Palabras de amor

Entre 1828 y 1830, don Tomás Martínez, un pastor de "los Montes Grandes", intercambia una serie de encendidas cartas de amor con su amada, doña Jacinta Ferreyra, vecina de Buenos Aires: My Jacinta de mi alma, solo a ti pienso... para mí sos la prenda de mi corazón, sos la prenda que hadoro, por quien sacrificare hasta la bida, Mi alma estoi escribiendo a las doce de la noche, hoy Miércoles, no sé qué es lo que escribo porque estoi de alegria, de regocijo peor que pribado, no descanso de tener a cada instante tu carta en mi mano, la leo, leo tu nombre y se me hace sueño (?) no sé cómo esplicarme o cómo escribirte...".

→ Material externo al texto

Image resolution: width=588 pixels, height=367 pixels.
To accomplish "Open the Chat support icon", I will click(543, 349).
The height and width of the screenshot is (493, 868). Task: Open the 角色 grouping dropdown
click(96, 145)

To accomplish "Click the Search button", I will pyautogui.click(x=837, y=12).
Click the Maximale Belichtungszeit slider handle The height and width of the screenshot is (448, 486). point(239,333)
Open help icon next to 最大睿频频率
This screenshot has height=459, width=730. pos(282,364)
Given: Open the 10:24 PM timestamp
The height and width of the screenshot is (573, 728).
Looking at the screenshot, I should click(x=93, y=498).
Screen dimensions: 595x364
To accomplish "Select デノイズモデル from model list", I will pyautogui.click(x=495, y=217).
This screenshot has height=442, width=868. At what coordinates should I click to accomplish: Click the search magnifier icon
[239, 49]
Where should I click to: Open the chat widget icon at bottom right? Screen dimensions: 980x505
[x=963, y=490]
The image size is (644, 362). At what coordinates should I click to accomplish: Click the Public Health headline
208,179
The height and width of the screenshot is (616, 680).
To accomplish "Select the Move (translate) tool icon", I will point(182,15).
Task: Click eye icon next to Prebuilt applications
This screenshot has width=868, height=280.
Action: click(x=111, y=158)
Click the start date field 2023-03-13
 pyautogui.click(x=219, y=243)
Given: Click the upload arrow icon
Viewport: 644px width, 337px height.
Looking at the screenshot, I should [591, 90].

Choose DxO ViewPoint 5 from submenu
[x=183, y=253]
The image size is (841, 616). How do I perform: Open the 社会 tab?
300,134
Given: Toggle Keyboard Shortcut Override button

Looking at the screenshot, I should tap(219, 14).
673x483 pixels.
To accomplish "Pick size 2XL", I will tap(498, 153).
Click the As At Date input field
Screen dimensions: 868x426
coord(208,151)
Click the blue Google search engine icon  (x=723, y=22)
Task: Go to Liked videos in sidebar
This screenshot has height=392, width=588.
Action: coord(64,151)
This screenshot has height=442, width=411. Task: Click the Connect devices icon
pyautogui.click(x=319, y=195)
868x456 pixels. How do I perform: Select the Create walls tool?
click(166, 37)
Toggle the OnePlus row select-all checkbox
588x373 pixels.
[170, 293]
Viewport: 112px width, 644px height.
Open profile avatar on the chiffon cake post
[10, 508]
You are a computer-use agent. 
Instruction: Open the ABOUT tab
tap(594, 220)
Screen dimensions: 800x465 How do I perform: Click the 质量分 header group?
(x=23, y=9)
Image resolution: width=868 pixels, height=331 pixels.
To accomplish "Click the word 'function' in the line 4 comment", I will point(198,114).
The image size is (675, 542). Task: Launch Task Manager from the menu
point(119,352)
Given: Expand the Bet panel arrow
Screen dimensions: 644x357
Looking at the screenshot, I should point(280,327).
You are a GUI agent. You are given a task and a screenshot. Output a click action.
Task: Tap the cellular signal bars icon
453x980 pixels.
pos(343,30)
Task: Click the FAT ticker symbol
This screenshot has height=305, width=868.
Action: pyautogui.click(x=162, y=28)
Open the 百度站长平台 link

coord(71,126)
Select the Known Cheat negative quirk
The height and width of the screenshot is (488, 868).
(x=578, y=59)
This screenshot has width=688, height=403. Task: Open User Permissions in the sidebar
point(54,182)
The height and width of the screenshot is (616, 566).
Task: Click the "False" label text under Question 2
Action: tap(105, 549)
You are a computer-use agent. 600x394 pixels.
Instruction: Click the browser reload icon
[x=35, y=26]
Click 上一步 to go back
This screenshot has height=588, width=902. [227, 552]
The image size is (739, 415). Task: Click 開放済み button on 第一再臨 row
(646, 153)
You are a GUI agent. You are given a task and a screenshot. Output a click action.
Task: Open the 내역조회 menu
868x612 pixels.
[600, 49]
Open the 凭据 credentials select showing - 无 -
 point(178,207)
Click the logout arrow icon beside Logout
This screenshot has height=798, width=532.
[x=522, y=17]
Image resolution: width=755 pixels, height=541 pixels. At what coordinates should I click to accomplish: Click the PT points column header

Más adelante le explica las razones por las cuales no puede correr a ese mismo momento a verla: "Mi alma de mi bida, no me boi al momento de recibir la tuya porque estoi en la fuerza de arreglar esta tu casa, pues estoi por (...) salir a los apartes a recoger ganados y Aciendas cabayunas que tengo esparramadas en barias estancias de los becinos...".

Esta carta es de septiembre de 1828, pero tan alegre y confundido estába el pobre Tomás al redactarla durante esa noche interminable, que la fechó un siglo antes, en septiembre de ¡1728! Una carta posterior, de mediados de 1830, dice: "sos la prenda que idolatro en esta bida, por bos bibo y por bos muero y así mi Jacinta de mi vida tené pasensia que lo más pronto que pueda me de hir mi corazón hasta estrecharte en mis brasos, no soi más largo mi Palomita porque estoi con el pie en el Estrivo para caminar a haser una tropa para nuestro Jeneral pa mandar hal Ejército...".

Esta es la anteúltima carta de nuestro enamorado que ya estaba muy enfermo y muere poco después -sin haber podido bajar a Buenos Aires a abrazar a su Jacinta-; la frase de "nuestro Jeneral" obviamente alude a don Juan Manuel de Rosas.

Este hermosísimo fragmento pertenece al artículo de Juan Carlos Garavaglia "Ámbitos, vínculos y cuerpos. La campaña bonaerense de vieja colonización", del libro Historia de la vida privada en la Argentina. País antiguo. De la colonia a 1870, compilación dirigida por Fernando Devoto y Marta Madero. El libro pertenece a una colección de tres "historias de la vida privada" y es una muy reciente y muy ansiada adquisición. No son libros fácilmente conseguibles pero si los ven usados o en saldos los recomiendo ampliamente.

Vivimos en una época en la que la ortografía tristemente tambalea y sin embargo, y si bien don Tomás parece no pegarle a ninguna "v", en lugar de provocarme malestar, me provocan ternura. Probablemente apenas haya ido a alguna escuela de alguna parroquia rural y su educación no haya durado más de un año. 

Historia de amor, triste, sí, pero de la que ha quedado registro para fortuna nuestra. Una pregunta me queda: ¿Qué habrá sido de la vida de Jacinta?